From Barcelona to Murcia
So on Sunday we bugged out of Barcelona, eventually headed for Lisbon. We caught a cab to the main train station, where we rented a car for the duration.
We were both worried about driving in Spain, but it's a quick learning curve, then easy to manage.
We followed a mostly coastal road today to Canet d'en Berenguer, a tiny resort town. Lots of mountain tunnels in the first 100 miles south of BCN.
Pulled over into an interesting-sounding town for a driving break and lunch, no other rationale for stopping here.
Because it's Sunday in Spain, almost everything is closed. We were befriended by an Argentinian family living in Tortosa who directed us to one of the few cafes open in town.
After a good lunch, we stumbled onto this, an interpretive center at one of the air raid shelters built during the Spanish Civil War. Hemingway had been here during that time and wrote about Tortosa somewhere along the line.
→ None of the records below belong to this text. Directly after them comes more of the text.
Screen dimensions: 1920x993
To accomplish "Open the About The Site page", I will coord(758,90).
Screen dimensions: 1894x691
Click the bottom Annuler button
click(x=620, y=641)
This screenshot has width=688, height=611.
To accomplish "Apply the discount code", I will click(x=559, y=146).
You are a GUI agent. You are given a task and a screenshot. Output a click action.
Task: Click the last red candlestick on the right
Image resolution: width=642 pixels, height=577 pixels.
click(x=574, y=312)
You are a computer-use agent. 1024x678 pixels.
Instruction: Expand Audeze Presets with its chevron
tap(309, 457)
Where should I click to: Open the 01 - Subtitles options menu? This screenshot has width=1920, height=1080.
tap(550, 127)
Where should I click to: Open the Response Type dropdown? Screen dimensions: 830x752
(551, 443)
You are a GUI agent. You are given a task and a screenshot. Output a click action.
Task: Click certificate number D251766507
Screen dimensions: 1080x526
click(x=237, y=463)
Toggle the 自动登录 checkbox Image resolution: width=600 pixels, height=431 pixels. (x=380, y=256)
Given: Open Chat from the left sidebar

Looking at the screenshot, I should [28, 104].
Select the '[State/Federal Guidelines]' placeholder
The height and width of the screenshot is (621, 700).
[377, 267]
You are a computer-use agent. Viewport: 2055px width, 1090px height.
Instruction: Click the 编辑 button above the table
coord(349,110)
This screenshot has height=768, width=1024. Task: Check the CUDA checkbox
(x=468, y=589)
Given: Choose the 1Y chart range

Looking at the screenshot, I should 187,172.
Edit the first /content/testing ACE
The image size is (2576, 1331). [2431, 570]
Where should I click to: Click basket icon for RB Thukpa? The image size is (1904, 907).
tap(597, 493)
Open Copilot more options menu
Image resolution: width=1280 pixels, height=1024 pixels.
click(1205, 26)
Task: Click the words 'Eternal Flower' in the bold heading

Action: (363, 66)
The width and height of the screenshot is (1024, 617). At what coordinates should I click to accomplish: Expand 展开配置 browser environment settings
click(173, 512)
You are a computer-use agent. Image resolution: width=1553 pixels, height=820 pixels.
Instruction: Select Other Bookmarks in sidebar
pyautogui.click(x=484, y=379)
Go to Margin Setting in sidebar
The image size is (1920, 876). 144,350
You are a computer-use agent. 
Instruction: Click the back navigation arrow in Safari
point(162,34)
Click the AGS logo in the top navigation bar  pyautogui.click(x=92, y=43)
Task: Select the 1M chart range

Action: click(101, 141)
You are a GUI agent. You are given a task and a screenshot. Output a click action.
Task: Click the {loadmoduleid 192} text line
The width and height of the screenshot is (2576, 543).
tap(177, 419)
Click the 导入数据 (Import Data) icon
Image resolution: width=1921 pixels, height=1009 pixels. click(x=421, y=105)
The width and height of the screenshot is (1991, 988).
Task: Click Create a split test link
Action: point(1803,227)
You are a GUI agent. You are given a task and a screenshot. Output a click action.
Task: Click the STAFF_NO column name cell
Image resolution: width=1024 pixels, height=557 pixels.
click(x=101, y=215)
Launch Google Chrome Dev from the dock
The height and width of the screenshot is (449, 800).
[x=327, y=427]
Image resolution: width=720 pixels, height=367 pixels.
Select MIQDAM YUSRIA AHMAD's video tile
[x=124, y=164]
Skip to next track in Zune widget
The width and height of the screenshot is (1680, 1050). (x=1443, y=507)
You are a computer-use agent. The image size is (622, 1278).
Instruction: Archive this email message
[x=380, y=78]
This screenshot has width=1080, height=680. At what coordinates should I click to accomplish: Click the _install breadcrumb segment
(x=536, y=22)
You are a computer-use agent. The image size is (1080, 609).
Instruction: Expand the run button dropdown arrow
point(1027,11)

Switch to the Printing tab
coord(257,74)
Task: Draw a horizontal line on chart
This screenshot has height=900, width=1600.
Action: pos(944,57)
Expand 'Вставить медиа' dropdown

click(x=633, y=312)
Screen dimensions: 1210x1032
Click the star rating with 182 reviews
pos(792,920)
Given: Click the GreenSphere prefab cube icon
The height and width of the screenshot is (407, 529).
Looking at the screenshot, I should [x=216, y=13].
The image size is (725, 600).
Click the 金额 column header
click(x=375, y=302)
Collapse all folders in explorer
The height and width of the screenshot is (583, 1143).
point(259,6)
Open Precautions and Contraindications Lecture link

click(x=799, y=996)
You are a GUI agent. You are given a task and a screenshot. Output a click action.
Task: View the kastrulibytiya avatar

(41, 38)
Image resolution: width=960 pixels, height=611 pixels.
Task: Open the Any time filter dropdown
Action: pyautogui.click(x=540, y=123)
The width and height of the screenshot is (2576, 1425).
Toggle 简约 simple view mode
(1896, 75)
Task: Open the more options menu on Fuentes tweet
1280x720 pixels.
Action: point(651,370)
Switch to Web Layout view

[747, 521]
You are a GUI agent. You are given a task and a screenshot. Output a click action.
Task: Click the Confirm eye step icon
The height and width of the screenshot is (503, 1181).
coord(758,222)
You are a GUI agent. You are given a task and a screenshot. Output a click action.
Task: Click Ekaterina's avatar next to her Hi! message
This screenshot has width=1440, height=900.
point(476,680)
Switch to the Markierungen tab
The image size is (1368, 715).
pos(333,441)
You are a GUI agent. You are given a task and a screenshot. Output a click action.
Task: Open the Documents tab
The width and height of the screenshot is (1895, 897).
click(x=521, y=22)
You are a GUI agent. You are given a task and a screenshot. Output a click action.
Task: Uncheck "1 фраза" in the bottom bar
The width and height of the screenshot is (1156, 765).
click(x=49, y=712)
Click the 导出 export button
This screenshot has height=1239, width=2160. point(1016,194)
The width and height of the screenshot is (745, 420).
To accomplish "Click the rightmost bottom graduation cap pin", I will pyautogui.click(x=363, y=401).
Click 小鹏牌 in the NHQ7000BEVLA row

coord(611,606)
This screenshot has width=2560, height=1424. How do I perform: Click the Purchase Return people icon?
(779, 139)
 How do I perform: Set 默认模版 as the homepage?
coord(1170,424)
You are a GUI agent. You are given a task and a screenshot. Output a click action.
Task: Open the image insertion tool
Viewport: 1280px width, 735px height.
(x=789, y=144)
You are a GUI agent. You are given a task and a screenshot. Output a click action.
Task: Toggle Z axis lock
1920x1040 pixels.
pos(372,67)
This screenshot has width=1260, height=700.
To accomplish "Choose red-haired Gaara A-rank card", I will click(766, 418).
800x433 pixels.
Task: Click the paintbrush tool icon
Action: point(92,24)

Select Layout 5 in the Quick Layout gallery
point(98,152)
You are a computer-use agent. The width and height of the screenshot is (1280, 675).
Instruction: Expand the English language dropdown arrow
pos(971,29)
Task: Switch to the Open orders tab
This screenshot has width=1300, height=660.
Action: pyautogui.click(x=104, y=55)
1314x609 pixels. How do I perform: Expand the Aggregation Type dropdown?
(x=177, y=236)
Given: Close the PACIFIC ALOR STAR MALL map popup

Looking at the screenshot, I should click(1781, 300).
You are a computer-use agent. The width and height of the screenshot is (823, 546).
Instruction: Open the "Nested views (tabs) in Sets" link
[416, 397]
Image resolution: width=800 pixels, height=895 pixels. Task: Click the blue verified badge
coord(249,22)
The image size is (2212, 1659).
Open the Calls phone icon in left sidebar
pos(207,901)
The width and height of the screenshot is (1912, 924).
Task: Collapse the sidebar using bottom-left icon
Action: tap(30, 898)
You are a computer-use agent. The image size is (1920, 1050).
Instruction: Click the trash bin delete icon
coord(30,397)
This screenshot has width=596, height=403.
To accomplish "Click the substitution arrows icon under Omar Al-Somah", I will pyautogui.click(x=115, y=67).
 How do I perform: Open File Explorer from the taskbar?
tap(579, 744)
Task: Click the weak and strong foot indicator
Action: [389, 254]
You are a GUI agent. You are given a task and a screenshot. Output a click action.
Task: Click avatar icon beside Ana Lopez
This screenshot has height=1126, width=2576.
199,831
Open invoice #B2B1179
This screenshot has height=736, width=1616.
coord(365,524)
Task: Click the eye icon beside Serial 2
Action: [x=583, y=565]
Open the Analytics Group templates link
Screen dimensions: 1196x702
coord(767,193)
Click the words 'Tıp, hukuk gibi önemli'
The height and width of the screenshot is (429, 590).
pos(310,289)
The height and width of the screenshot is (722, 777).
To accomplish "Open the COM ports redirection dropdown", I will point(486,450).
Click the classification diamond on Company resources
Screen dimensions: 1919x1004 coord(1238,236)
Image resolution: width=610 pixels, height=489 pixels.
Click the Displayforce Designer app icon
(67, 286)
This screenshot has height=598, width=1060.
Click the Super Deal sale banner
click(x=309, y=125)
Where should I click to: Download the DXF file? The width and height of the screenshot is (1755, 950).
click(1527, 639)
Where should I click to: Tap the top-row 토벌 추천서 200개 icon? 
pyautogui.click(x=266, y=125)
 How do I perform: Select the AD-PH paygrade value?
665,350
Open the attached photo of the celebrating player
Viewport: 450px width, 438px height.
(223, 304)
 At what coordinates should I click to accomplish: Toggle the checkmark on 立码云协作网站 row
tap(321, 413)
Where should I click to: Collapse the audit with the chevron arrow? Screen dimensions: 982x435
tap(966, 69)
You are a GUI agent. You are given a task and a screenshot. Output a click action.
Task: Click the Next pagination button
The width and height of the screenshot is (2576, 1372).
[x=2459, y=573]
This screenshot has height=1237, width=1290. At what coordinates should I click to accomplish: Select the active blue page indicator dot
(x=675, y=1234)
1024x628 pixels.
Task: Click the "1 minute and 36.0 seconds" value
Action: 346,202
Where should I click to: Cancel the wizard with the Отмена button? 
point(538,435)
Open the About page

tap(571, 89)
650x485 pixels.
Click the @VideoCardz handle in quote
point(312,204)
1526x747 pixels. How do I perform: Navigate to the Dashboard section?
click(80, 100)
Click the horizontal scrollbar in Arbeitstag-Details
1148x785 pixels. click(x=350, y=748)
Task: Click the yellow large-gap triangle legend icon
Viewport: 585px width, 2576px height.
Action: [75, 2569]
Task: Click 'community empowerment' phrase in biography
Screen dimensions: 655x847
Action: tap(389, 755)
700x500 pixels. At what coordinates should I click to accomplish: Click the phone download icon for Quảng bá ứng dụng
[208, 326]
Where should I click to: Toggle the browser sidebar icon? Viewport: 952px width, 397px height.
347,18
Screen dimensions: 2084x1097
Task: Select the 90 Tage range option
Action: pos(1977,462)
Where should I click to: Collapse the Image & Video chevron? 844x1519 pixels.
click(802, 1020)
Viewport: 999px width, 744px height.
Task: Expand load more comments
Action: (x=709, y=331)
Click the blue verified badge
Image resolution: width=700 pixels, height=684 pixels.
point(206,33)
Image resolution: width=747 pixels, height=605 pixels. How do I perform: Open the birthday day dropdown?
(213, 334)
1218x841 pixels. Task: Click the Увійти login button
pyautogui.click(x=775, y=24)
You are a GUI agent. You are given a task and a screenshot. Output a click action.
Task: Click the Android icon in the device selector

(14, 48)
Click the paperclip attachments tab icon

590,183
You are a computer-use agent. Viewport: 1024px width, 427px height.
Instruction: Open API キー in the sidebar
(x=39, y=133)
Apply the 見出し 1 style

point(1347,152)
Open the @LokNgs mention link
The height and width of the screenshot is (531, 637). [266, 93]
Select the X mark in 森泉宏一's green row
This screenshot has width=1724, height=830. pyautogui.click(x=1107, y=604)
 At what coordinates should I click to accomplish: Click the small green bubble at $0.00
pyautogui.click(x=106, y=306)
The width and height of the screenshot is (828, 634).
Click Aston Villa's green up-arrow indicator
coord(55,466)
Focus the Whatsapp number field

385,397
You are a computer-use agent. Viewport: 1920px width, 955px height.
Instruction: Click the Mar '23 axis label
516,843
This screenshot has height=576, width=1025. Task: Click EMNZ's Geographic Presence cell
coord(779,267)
Back on the road again, first lemon tree sighting!
And first sightings of the bazillion olive groves we would see in the week to come.
Although these stone terraces we saw primarily only along the East Coast.
First fortress sighting!!
Spent the night in the resort town of Canet d'en Berenguer, north of Valencia, primarily because it was cheap and on the Mediterranean.

First time these toes have been in the Mediterranean Sea!!
Beach flowers
Our trusty steed, a Skoda, large enough to be roomy and comfy, small enough to fit into some incredibly small Spanish underground garages!
Monday morning we headed to Murcia, and spent a good part of the day on a small road in orchard country. The area around Murcia is called "Spain's Orchard." These are lo-quats, I think.
We waved and blew a kiss to Valencia as we drove through that city. This odd thing is the city's new performance venue.
And just south of Valencia...
From Wikipedia: The Albufera, or L'Albufera de València, meaning "lagoon" in Catalan (from Arabic البحيرة al-buhayra, "small sea"), is a freshwater lagoon and estuary on the Gulf of Valencia coast of the Valencian Community in eastern Spain. It is the main portion of the Parc Natural de l'Albufera de València ("Valencian Albufera Natural Park"), with a surface area of 21,120 hectares (52,200 acres). The natural biodiversity of the nature reserve allows a great variety of flora and fauna to thrive and be observed year-round. Though once a saltwater lagoon, dilution due to irrigation and canals draining into the estuary and the sand bars increasing in size had converted it to freshwater by the seventeenth century.
We were sorely tempted to take one of these cool historic lake fishing boats for a short birdwatching tour, but time didn't permit.
The area around is lagoon is nothing but rice fields, a major crop in this area. You have to trust me...this is a rice field during fallow season.
Miles of agriculture under sunshades.
We've been hungry to see animals, I guess, saw these moorhens (?) and mules when we made a pit stop for Allen on some back road behind a small town.
And tens of miles of hoop houses. I never knew Spain was such a food producer.
One must trust me when I write this is a fleeting glimpse of scenic Mediterranean coast!
We also experienced seeing what we assumed were wild dogs, three of them, in the median on the highway in the middle of nowhere. That was after we watched a military Huey-like helicopter descending, descending right in front of us at one point. I thought for sure it was going to land on the highway, but instead it descended even lower into some sort of military complex. No pix; each event happened too quickly.